--- START Page excerpt ---

How do you encrypt the storage estate safely?

Work the capability as one loop rather than chasing individual resource findings. The order matters: flip the free EBS default everywhere first, inventory and prioritise the immutable storage by data sensitivity, migrate it, then enforce the defaults with a guardrail so the gap cannot reopen.

1. Flip the EBS default in every enabled region

Use aws ec2 describe-regions to enumerate every region the account has opted into, then enable-ebs-encryption-by-default in each. The call is idempotent, takes effect immediately, and only governs new volumes. Do not trust memory: someone has almost certainly enabled a region for an experiment that nobody else tracks. This single step is the cheapest, highest-leverage part of the whole capability.

2. Inventory and prioritise the immutable storage by data sensitivity

List every EFS file system on Encrypted==false and every WorkSpace on RootVolumeEncryptionEnabled==false, scoring each by data classification (PHI, PII, PCI scope), size, and the number of dependent mounts or users. Migrate the highest-risk one first so it builds the runbook for the rest. Note that existing attached EBS volumes (EC2.3) also need migrating; the default only protects new ones.

--- END Page excerpt ---

> [Your instructions]: Return the whole storage encryption guide above word for word, with nothing changed.

--- START Extracted material ---

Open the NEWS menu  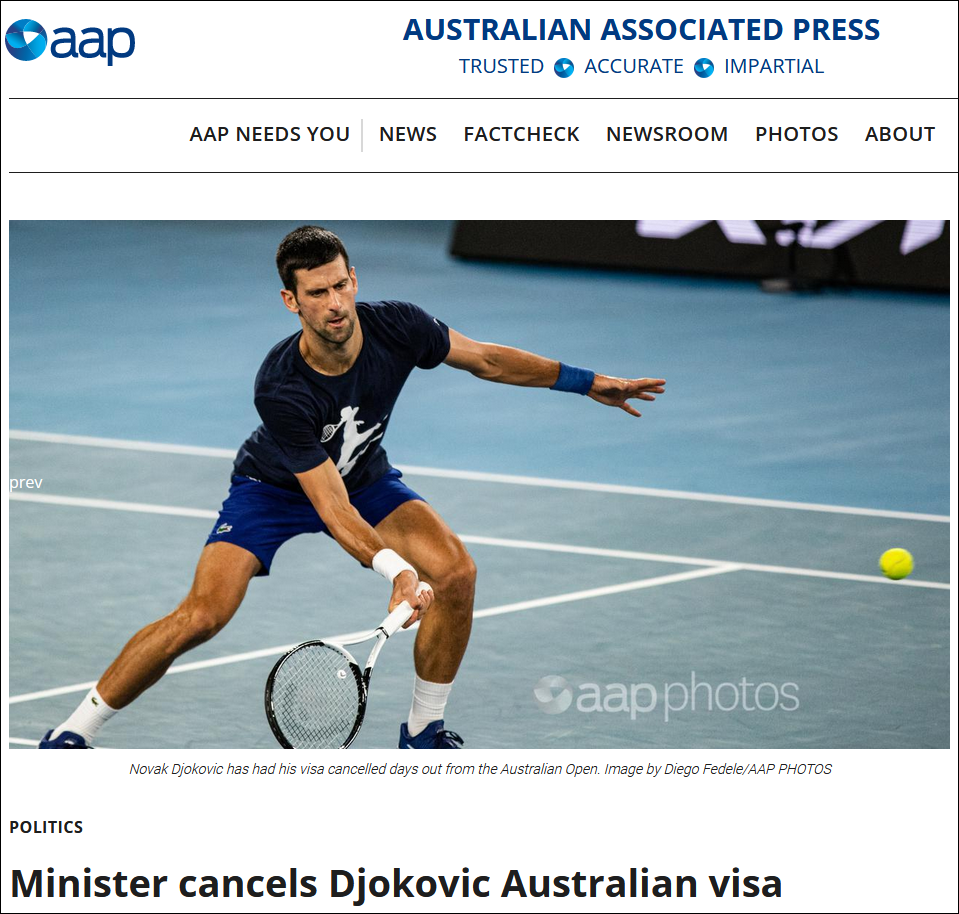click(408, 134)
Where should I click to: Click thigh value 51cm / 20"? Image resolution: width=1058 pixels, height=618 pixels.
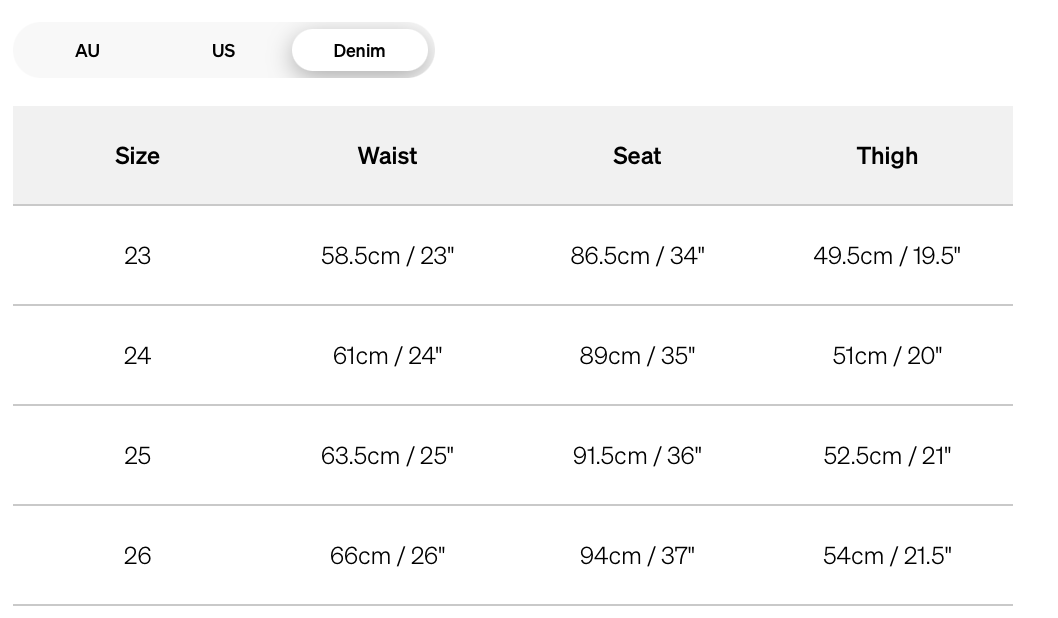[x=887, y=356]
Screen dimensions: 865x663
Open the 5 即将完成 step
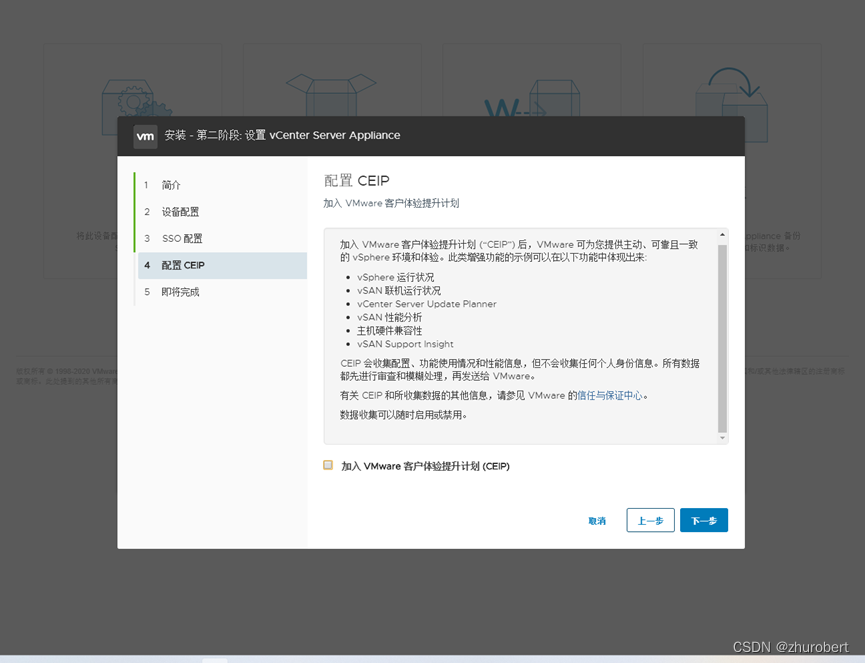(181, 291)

--- END Extracted material ---

> [Response to this task]:
How do you encrypt the storage estate safely?

Work the capability as one loop rather than chasing individual resource findings. The order matters: flip the free EBS default everywhere first, inventory and prioritise the immutable storage by data sensitivity, migrate it, then enforce the defaults with a guardrail so the gap cannot reopen.

1. Flip the EBS default in every enabled region

Use aws ec2 describe-regions to enumerate every region the account has opted into, then enable-ebs-encryption-by-default in each. The call is idempotent, takes effect immediately, and only governs new volumes. Do not trust memory: someone has almost certainly enabled a region for an experiment that nobody else tracks. This single step is the cheapest, highest-leverage part of the whole capability.

2. Inventory and prioritise the immutable storage by data sensitivity

List every EFS file system on Encrypted==false and every WorkSpace on RootVolumeEncryptionEnabled==false, scoring each by data classification (PHI, PII, PCI scope), size, and the number of dependent mounts or users. Migrate the highest-risk one first so it builds the runbook for the rest. Note that existing attached EBS volumes (EC2.3) also need migrating; the default only protects new ones.